Juri and Mari play the following game. Juri starts by drawing a random triangle on a piece of paper. Mari then draws a line on the same paper that goes through the midpoint of one of the midsegments of the triangle. Then Juri adds another line that also goes through the midpoint of the same midsegment. These two lines divide the triangle into four pieces. Juri gets the piece with maximum area (or one of those with maximum area) and the piece with minimum area (or one of those with minimum area), while Mari gets the other two pieces. The player whose total area is bigger wins. Does either of the players have a winning strategy, and if so, who has it?

Given an endless supply of white, blue and red cubes. In a circle arrange any $N$ of them. The robot, standing in any place of the circle, goes clockwise and, until one cube remains, constantly repeats this operation: destroys the two closest cubes in front of him and puts a new one behind him a cube of the same color if the destroyed ones are the same, and the third color if the destroyed two are different colors. We will call the arrangement of the cubes [i]good [/i] if the color of the cube remaining at the very end does not depends on where the robot started. We call $N$ [i]successful [/i] if for any choice of $N$ cubes all their arrangements are good. Find all successful $N$. I. Bogdanov

Arthur and Renate play a game on a $7 \times 7$ board.

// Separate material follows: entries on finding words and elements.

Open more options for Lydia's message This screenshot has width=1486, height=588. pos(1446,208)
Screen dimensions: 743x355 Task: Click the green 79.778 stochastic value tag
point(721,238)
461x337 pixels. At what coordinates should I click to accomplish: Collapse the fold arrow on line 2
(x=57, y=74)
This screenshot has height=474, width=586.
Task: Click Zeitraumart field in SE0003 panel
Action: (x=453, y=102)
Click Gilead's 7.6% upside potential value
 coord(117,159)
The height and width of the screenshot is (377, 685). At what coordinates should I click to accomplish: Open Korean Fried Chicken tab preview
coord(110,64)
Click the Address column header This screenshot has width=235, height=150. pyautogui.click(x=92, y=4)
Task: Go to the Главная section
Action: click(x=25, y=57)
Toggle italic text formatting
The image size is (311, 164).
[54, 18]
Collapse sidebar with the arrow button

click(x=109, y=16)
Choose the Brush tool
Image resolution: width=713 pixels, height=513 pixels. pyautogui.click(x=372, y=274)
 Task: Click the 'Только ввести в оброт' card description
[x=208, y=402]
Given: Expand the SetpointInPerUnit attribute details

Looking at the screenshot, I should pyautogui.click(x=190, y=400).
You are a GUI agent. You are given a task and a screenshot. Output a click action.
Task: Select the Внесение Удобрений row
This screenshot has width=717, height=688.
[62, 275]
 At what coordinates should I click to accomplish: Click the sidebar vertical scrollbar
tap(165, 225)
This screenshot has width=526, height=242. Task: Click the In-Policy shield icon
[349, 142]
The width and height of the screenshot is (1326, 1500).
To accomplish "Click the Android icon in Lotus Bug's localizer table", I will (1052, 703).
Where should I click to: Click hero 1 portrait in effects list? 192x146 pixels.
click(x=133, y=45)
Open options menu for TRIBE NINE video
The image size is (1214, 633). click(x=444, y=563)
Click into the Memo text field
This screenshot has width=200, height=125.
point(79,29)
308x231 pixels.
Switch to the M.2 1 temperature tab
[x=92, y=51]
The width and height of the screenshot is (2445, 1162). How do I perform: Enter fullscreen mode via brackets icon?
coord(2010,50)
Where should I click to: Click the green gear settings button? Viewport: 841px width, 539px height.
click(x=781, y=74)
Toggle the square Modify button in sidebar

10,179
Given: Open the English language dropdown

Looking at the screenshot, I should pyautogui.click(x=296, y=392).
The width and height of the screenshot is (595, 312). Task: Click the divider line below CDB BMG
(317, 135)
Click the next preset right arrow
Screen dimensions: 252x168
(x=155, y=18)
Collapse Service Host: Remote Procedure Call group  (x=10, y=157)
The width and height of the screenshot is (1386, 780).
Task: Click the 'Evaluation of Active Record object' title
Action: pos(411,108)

Arthur has two red tiles, initially placed on the cells in the bottom left and the upper right corner. Renate has two black tiles, initially placed on the cells in the bottom right and the upper left corner. In a move, a player can choose one of his two tiles and move them to a horizontally or vertically adjacent cell. The players alternate, with Arthur beginning. Arthur wins when both of his tiles are in horizontally or vertically adjacent cells after some number of moves. Can Renate prevent him from winning?

Rodolfo and Gabriela have $9$ chips numbered from $1$ to $9$ and they have fun with the following game: They remove the chips one by one and alternately (until they have $3$ chips each), with the following rules: $\bullet$ Rodolfo begins the game, choosing a chip and in the following moves he must remove, each time, a chip three units greater than the last chip drawn by Gabriela. $\bullet$ Gabriela, on her turn, chooses a first chip and in the following times she must draw, each time, a chip two units smaller than the last chip that she herself drew. $\bullet$ The game is won by whoever gets the highest number by adding up their three tokens. $\bullet$ If the game cannot be completed, a tie is declared. If they play without making mistakes, how should Rodolfo play to be sure he doesn't lose?